Воевода протянул руку к писарю, подав этим знак прервать чтение. Писарь умолк: ему очень хотелось повернуться, чтобы посмотреть на смельчака, но, стоя на коленях, это не так легко было сделать, да и ноги к тому же совсем затекли. Тогда он оперся левой рукою о пол, чтобы взглянуть на Вишневецкого.

— Чего вельможный князь желает? — спросил воевода.

— Я хотел бы, ваша мощь, прибавить один артикул..

— Прошу вас, прошу вас, пан князь Александр, изменить содержание документа, как того требуют…

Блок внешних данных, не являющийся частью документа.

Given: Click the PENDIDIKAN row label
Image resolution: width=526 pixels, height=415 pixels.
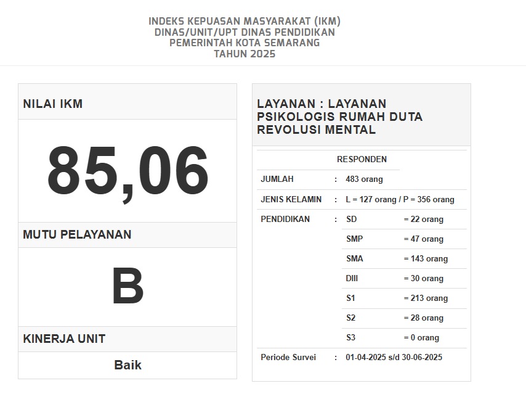Looking at the screenshot, I should point(285,219).

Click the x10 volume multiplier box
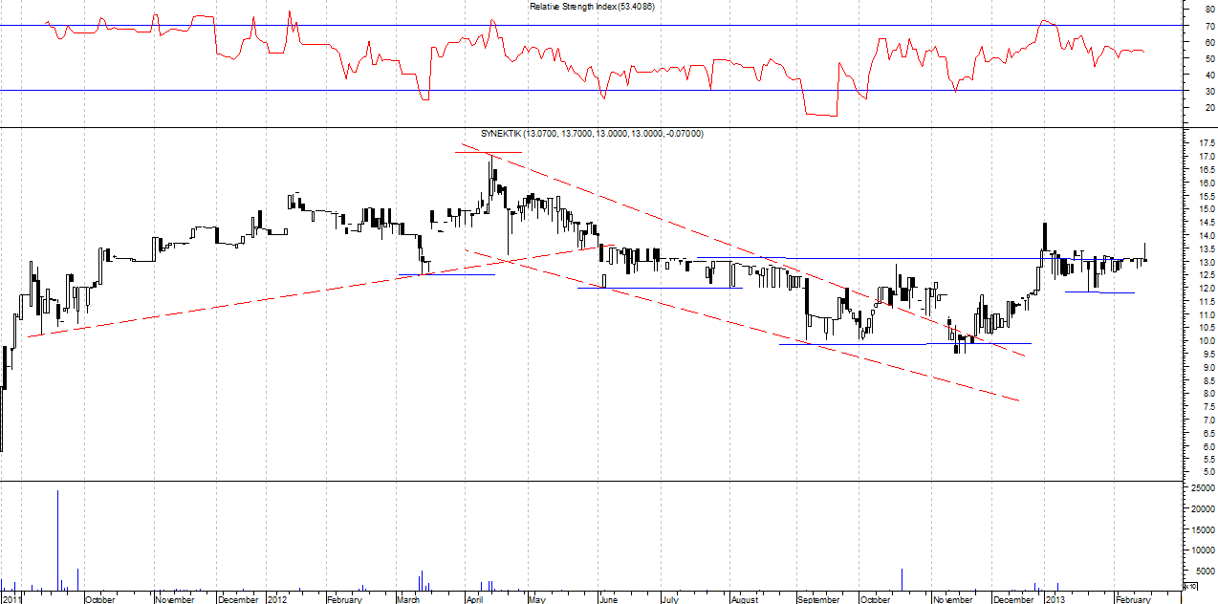pyautogui.click(x=1189, y=585)
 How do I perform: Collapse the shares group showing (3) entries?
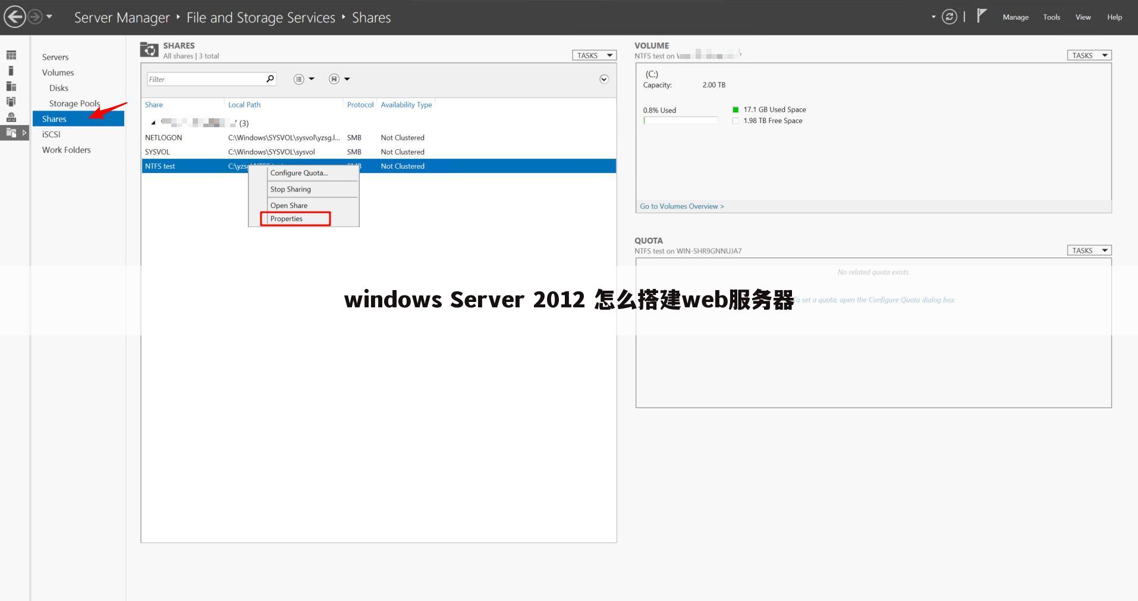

—.. интересы разума и шляхетства… — помог воеводе Вишневецкий.

— Пан писарь! Прибавьте-ка слова вельможного князя Вишневецкого… — оказал Острожский и снова опустился на мягкий черный сафьян.

Вишневецкий подошел к писарю, который на коленях же подполз к скамье, куда маршалок поставил со стола чернильницу и перо.

— После слов: «и в поместьях их милости…» нужно, пан писарь, прибавить: «также во владениях и поместьях друзей их милости: его милости князя Александра Вишневецкого, старосты Черкасского, и прочих..»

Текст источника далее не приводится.